As investigações da Polícia Federal apontam que o esquema era altamente organizado e financiado para manter a atividade funcionando em meio à floresta.
Dentro das minas, os túneis eram largos o suficiente para que uma pessoa conseguisse caminhar em pé em alguns trechos. As galerias se ramificavam por diferentes direções e escondiam poços com até 30 m de profundidade.
Segundo os agentes que acompanham a operação, a construção exigia conhecimento técnico. Nas paredes das minas, ainda era possível encontrar materiais usados para detonações, como explosivos e equipamentos empregados na perfuração das rochas.
Além das escavações, a estrutura contava com tubulações, fiação elétrica e geradores para abastecer tanto a iluminação das minas quanto o funcionamento do maquinário utilizado na extração do ouro.
Durante a vistoria, a equipe encontrou equipamentos praticamente novos, indicando que havia investimento constante para manter a atividade funcionando, mesmo diante das ações das forças de segurança.
Túneis com energia, depósitos de alimentos e alojamentos: como era a estrutura do garimpo dominado por facção em terra indígena — Foto: Reprodução/TV Globo
Os policiais também encontraram um depósito improvisado com alimentos, como sacos de farinha de trigo e garrafas de vinagre. Para os investigadores, os itens indicam que o local servia como base de permanência dos trabalhadores, que passavam longos períodos dentro do garimpo.

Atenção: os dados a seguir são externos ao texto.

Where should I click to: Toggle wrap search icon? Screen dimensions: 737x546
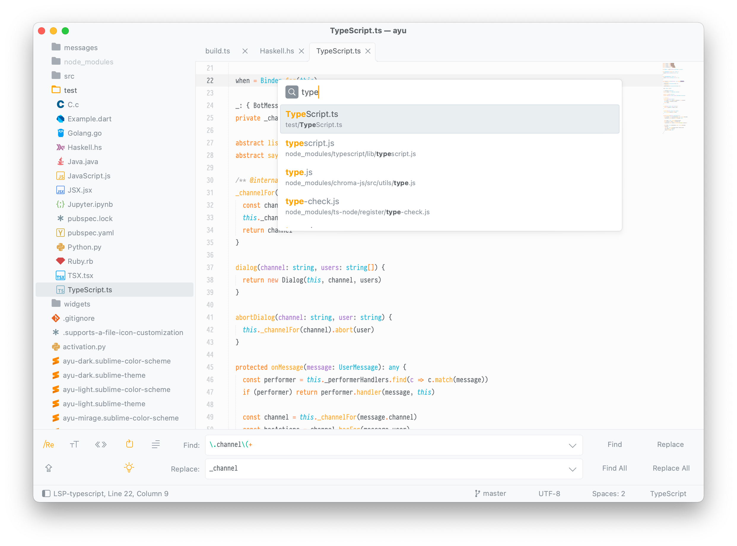[130, 444]
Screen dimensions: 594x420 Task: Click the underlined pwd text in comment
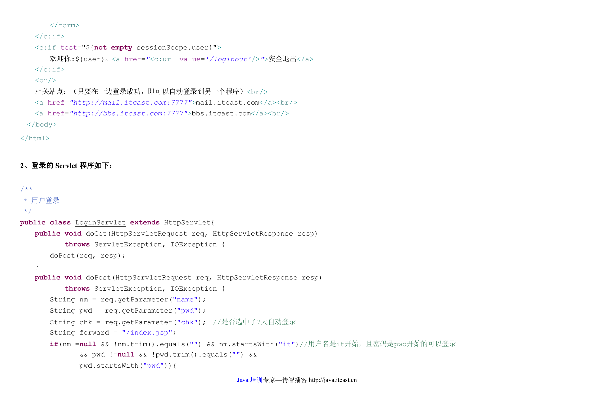pyautogui.click(x=400, y=344)
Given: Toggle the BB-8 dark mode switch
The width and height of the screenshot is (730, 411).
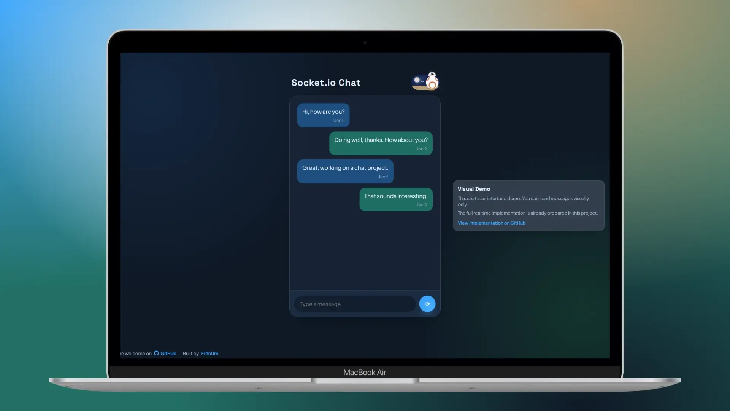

Mesmo com a megaoperação em andamento desde março, os investigadores afirmam que os garimpeiros insistiam em retomar as atividades, repondo motores, mangueiras e outros equipamentos destruídos durante as ações policiais.
Túneis com energia, depósitos de alimentos e alojamentos: como era a estrutura do garimpo dominado por facção em terra indígena — Foto: Reprodução/TV Globo
A estrutura também servia aos interesses do crime organizado. Segundo a Polícia Federal, túneis e galerias eram usados para esconder armas, munições e ouro extraído ilegalmente, dificultando a localização do material durante as operações.
Após mapear a área, a PF destruiu os 33 túneis encontrados no território para impedir que voltassem a ser utilizados. A avaliação dos investigadores é que inviabilizar as minas é uma das formas de enfraquecer a logística do garimpo ilegal e reduzir a capacidade de atuação da facção criminosa que passou a controlar a exploração de ouro na região.
Túneis com energia, depósitos de alimentos e alojamentos: como era a estrutura do garimpo dominado por facção em terra indígena — Foto: Reprodução/TV Globo
A Terra Indígena Sararé ocupa cerca de 67 mil hectares e, segundo as autoridades, chegou a concentrar mais de mil pontos de garimpo ilegal. No Garimpo Cururu, um dos principais da região, havia uma estrutura comparada a um pequeno vilarejo, com bares, comércio e farmácia para atender os trabalhadores.
O esquema foi revelado pelo Fantástico, que acompanhou uma megaoperação coordenada pela Casa Civil e por forças federais. Desde março, a ofensiva já apreendeu 153 quilos de ouro e 42 mil litros de óleo diesel, destruiu quase quatro toneladas de explosivos, mais de 800 motores, 31 máquinas de escavação, 200 acampamentos e 33 túneis, além de prender 72 pessoas.